Towards Energy-Efficient Serverless Computing with Hardware Isolation
Natalie Carl, Tobias Pfandzelter, David Bermbach
TL;DR
This work identifies energy-inefficiency in conventional serverless platforms arising from software-based isolation on shared hardware and overprovisioned idle capacity. It proposes a hardware-centric model where each function executes on a dedicated small computer (e.g., an SoC) that boots into the function environment, runs, and then shuts down, eliminating sandbox overhead and idle power. Through a combination of workload simulations and a preliminary hardware prototype, the authors show a potential energy reduction on the order of 90% for excess energy, with data-center-scale extrapolations suggesting large overall savings. While promising, the approach invites further investigation into datacenter integration, boot-time optimizations, and the environmental implications of deploying SoCs at scale, as well as exploring unikernel deployment to further reduce abstraction overhead and idle power.
Abstract
Serverless computing provides just-in-time infrastructure provisioning with rapid elasticity and a finely-grained pricing model.

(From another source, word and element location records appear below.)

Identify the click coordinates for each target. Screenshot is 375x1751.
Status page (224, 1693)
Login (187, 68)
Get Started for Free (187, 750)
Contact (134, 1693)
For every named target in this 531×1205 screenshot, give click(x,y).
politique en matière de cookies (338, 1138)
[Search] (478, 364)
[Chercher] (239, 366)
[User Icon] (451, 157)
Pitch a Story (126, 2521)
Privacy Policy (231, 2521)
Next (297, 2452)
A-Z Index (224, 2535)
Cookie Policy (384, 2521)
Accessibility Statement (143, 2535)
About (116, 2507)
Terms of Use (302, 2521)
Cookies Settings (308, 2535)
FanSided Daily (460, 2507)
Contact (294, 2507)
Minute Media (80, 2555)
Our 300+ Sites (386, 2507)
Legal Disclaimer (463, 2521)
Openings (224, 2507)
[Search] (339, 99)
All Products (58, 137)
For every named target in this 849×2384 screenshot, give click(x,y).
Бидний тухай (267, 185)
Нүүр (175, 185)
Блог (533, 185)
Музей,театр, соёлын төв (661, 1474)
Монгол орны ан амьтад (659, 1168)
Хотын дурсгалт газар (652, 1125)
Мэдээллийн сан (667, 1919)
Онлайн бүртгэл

As full control of resource allocation is in the hands of the cloud provider and applications only consume resources when they actually perform work, we believe that serverless computing is uniquely positioned to maximize energy efficiency. However, the focus of current serverless platforms is to run hundreds or thousands of serverless functions from different tenants on traditional server hardware, requiring expensive software isolation mechanisms and a high degree of overprovisioning, i.e., idle servers, to anticipate load spikes. With shared caches, high clock frequencies, and many-core architectures, servers today are optimized for large, singular workloads but not to run thousands of isolated functions. We propose rethinking the serverless hardware architecture to align it with the requirements of serverless software. Specifically, we propose using hardware isolation with individual processors per function instead of software isolation resulting in a serverless hardware stack that consumes energy only when an application actually performs work. In preliminary evaluation with real hardware and a typical serverless workload we find that this could reduce energy consumption overheads by 90.63% or an average 70.8MW.